On a eu le temps de le relire, car nous sommes une fois encore, scotchés ici à l’entrée du Beaujolais. Eh oui. Encore une fois, et ça depuis trois semaines.
Cette fois ci, nous sommes contraint d’attendre la guérison de Noé qui s’est déchiré un muscle.
Ça fait quatre mois que nous sommes sur la route, maintenant. Mais à vrai dire nous avons roulé seulement un mois. Les trois autres, nous étions plutôt à côté de la route, pas dessus.

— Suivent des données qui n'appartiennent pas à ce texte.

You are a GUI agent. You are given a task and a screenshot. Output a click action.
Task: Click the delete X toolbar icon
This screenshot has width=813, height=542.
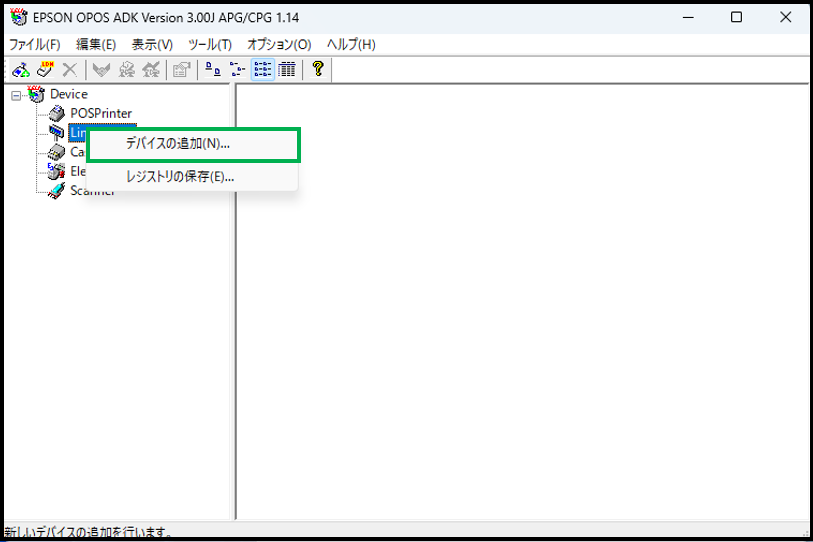(69, 69)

À chacune de nos haltes forcées nous avons été prodigieusement accueillis. Même chose ici au Grand Chemin, commune des Ardillats, dans la montagne du Haut Beaujolais.
C’est ici qu’on a rencontré Daniel, le paysan.
Il vit avec sa femme et sa fille dans la ferme héritée de ses parents. Sa mère de plus de 80 ans est encore bien présente, et comment ! Elle prend soin des veaux, elle fabrique le fromage, elle nettoie l’étable, elle participe aux vendanges. Cette Grande-Mère ne connaît pas d’autre vie, autre que cette ardeur au travail sans répit.
Daniel la suit dans ce même sillon, comme s’il n’avait jamais eu d’autre choix. Et c’est probablement le cas si on écoute bien ce qu’il raconte : dans le monde, tout est bien rangé. Il y a un Dieu qui régente tout, c’est écrit dans la Bible ; il y a eu des rois et des généraux qui ont fait l’histoire ; les temps changent, bien sûr, mais c’était prédit.
Daniel cultive visiblement avec le soin qui lui est propre tout un précieux jardin intérieur : ce sont les livres d’histoire, c’est l’histoire tout court. Il est fort érudit à ce sujet. Et puis : la Bible.
Un petit regret quand même : « C’est dommage, que les livres d’histoire ne racontent pas l’histoire du peuple. » Mais, chez Daniel, aucun ton d’indignation, pas de révolte, même pas de résignation.
C’est comme ça, et c’est tout.
Anecdote : d’après lui, c’était Louis VIII qui avait épousé Aliénor d’Aquitaine. D’après Anne c’était Louis VI. Vérification faite, la vérité se situait entre les deux : c’était bien un Louis, mais c’était édition n° 7 !)
Malgré toutes ses complications, au fond, le monde est simple. Un regard dans les livres suffit pour presque tous les cas.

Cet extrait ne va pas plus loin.